The dismissal wasn’t due to not understanding or relating to Koch’s work, but the exact opposite. “What Did You See?” evoked, to me, death and destruction. The words are sparse – IT WAS COMPLETELY DARK, I COULDN’T FEEL A THING, EXCEPT A WAVE – spread out over seven pages, mingle with images of erased eyes and detached mouths floating in white space. Everyday objects such as a bookcase and table lamp mix with images of lit candles and flowers, which, in my mind, represented prayers for those lost. Unanswered prayers.
I’m used to unanswered prayers. Three years ago was the unexpected death of a man I loved, then my grandmother after I spent months as her caretaker. Now, two close friends are struggling with terminal illnesses and I am left with my inability to offer words of comfort. All I think about is death and loss, and consequently it’s the focus of much of my writing. I fell into the habit of it being all I read about too, from Joan Didion’s The Year of Magical Thinking and Blue Nights to Wave by Sonali Deraniyagala.
Deraniyagala’s memoir recounts her miraculously surviving the 2004 tsunami in Sri Lanka, where both of her sons, her husband, and her parents perished. It is the most haunting and raw account of loss I have read. Koch’s images and brief words brought those feelings to the surface, and I pushed them away. I was sick of death.
It seemed, however, I could handle death as a means of justice. While I ignored Koch, my favorite comic assigned that week was Graham Annable’s “Burden.” “Burden” features a man seemingly cleaning up after the hurt and broken promises his brother left behind. He pays his brother’s debts and offers what he can to their father and the brother’s former lover. In the end, it’s revealed he has murdered the bad brother, putting an end to him causing any more pain. Most of my classmates didn’t care for “Burden,” but I appreciated the control the good brother had over life.

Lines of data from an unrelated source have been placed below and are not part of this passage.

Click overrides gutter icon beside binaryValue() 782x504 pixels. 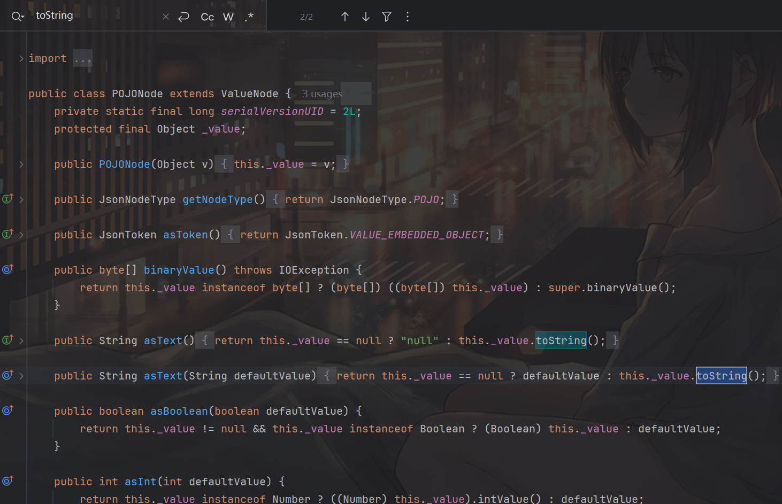(7, 270)
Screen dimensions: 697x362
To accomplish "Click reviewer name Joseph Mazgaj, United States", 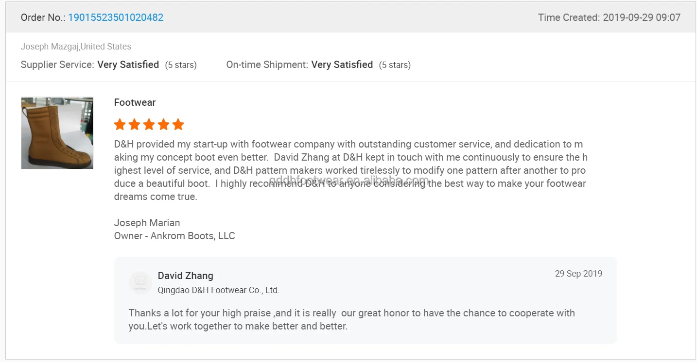I will [x=76, y=47].
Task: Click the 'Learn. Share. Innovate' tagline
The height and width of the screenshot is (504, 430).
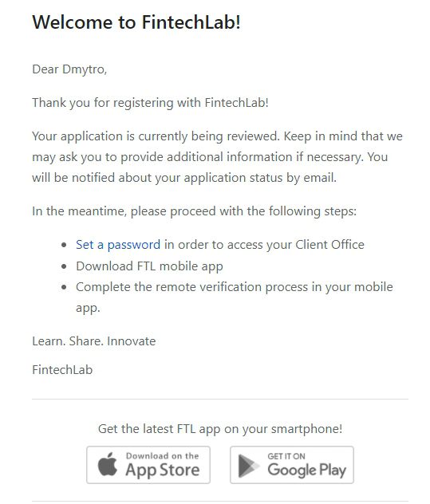Action: 94,341
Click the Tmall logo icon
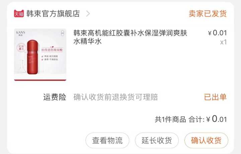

I harnessed that feeling of control in the first comic I drew, which was shortly after reading Annable and Koch. My main character was a diamond-headed, affable man named Ed who shared his living space with two cats, Max and Leo. Ed gets so aggravated with Max and Leo banging cabinet doors all night long that it appears he may have murdered them. A turn of the page reveals two happy cats, and the cabinet doors nailed shut. Life under control. Even my panels are drawn with the precision only afforded by a ruler, errors erased with no trace, sizes and shapes kept in relative perspective. There are no floating mouths. No vacant eyes. No question of meaning.
Koch, for her part, is fine if the meaning of her work is questioned or interpreted in various ways. As noted in an interview with Sean T. Collins for The Comics Journal, Koch is confident the intended tone of her work translates to the reader, even if meaning doesn’t. Collins notes “so much of the power of her elliptical comics stems from things left unsaid.” Koch does not abide by the traditional process of comics making – “thumbnails to pencil to ink to color process” – but rather makes it up as she goes, moving, erasing, and painting over parts that don’t fit. Koch states she is not trying to tell stories.
Maybe not telling the story is the key. As I revisit “What Did You See” a few months later in my second Comics and Graphic Narrative class, I notice similarities to the last comic I drew. Not that I am comparing my work to the talent of Koch by any means, but my comics did shift focus from a linear narrative to a specific feeling, a tone. Koch’s minimalist images may have been in my mind, or the gloaming described by Didion in Blue Nights. The result was six pages, focused on the separation of friends, one dying, under the same sky as it darkens. At the end, his erasure. But, like Koch’s eyes, he is still visible in another form, still here.